Dynamic biomarkers and the pathophysiology of Alzheimer's diseaseAmyloid imaging results from the Australian Imaging, Biomarkers and Lifestyle (AIBL) study of aging
Introduction
Dementia is a leading cause of death, disability, and health expenditure in the elderly and Alzheimer's disease (AD) accounts for the majority of cases. The leading hypothesis on the cause of AD is that it results from excessive beta amyloid (Aβ) in the brain, either through increased production or impaired clearance of Aβ oligomers that then aggregate to form extracellular plaques and vascular wall deposits (Villemagne et al., 2006).
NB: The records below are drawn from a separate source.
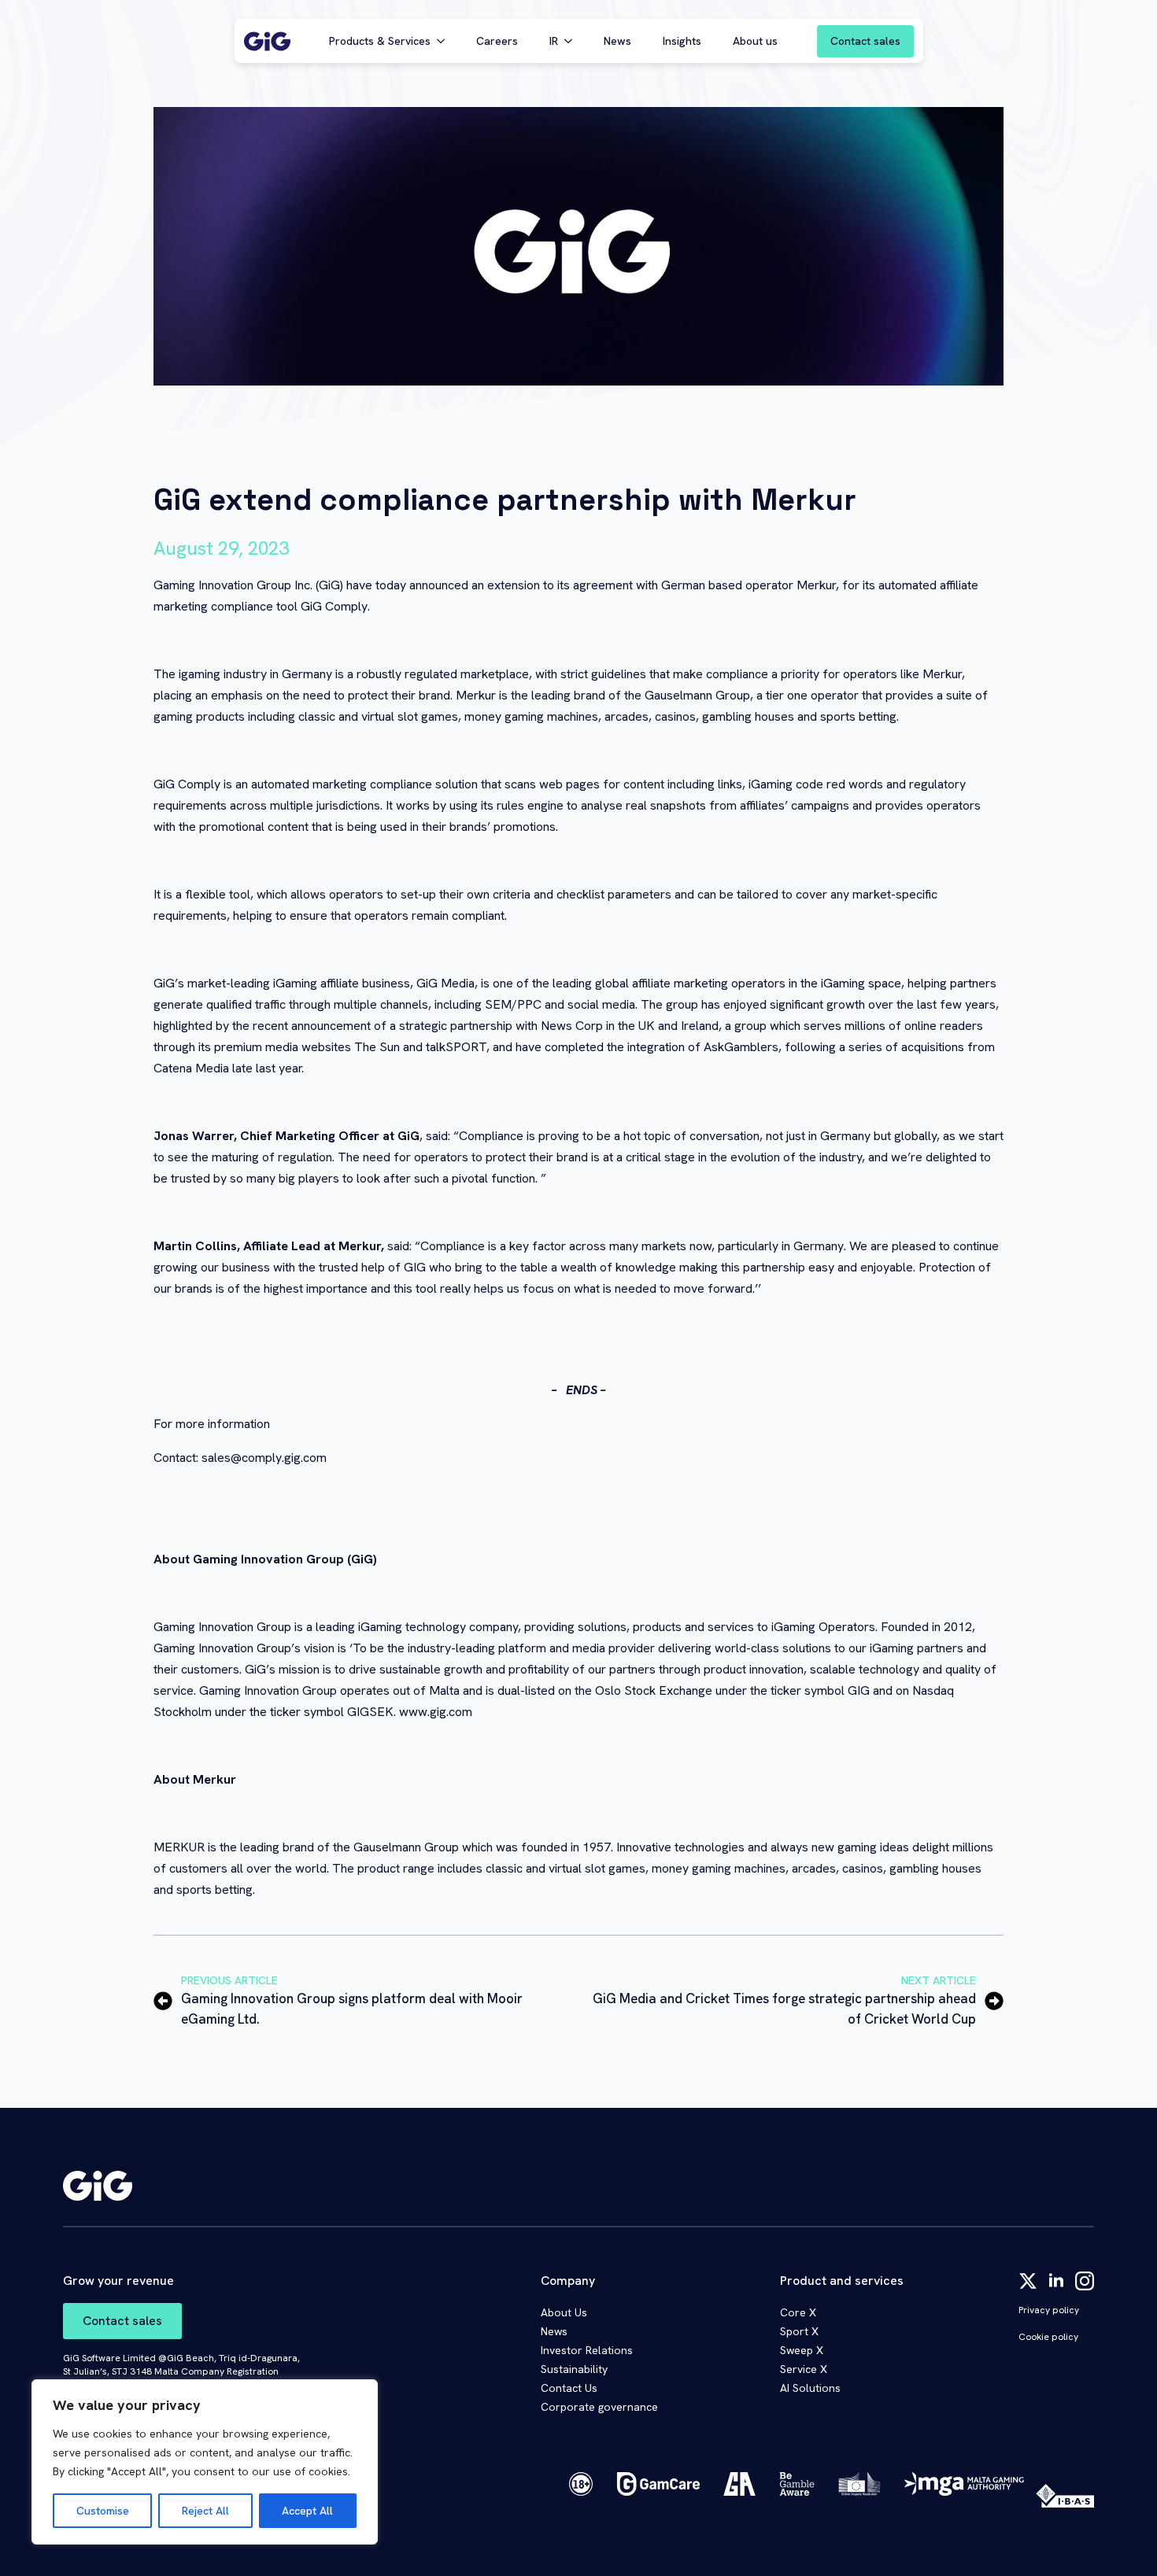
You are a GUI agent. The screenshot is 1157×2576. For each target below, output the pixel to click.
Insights (682, 41)
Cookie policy (1048, 2337)
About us (755, 41)
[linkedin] (1056, 2281)
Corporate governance (599, 2407)
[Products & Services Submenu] (445, 41)
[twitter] (1027, 2281)
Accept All (307, 2511)
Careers (497, 41)
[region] (204, 2462)
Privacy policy (1048, 2310)
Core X (798, 2312)
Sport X (799, 2331)
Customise (102, 2511)
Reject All (205, 2511)
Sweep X (801, 2350)
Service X (803, 2369)
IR (553, 41)
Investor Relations (587, 2350)
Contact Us (569, 2388)
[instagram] (1084, 2281)
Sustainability (574, 2369)
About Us (564, 2312)
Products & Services (380, 41)
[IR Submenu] (573, 41)
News (617, 41)
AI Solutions (810, 2388)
However, there are many unanswered questions regarding this hypothesis including the timing and rate of Aβ deposition and its relationship to brain atrophy and cognitive decline.
Molecular neuroimaging techniques such as positron emission tomography (PET), in conjunction with related biomarkers in cerebrospinal fluid (CSF), are proving valuable in the early and differential diagnosis of AD (Fagan et al., 2006, Klunk et al., 2004, Rowe et al., 2007) and have the potential to increase our understanding of the neurobiology of AD through longitudinal observational studies of aging.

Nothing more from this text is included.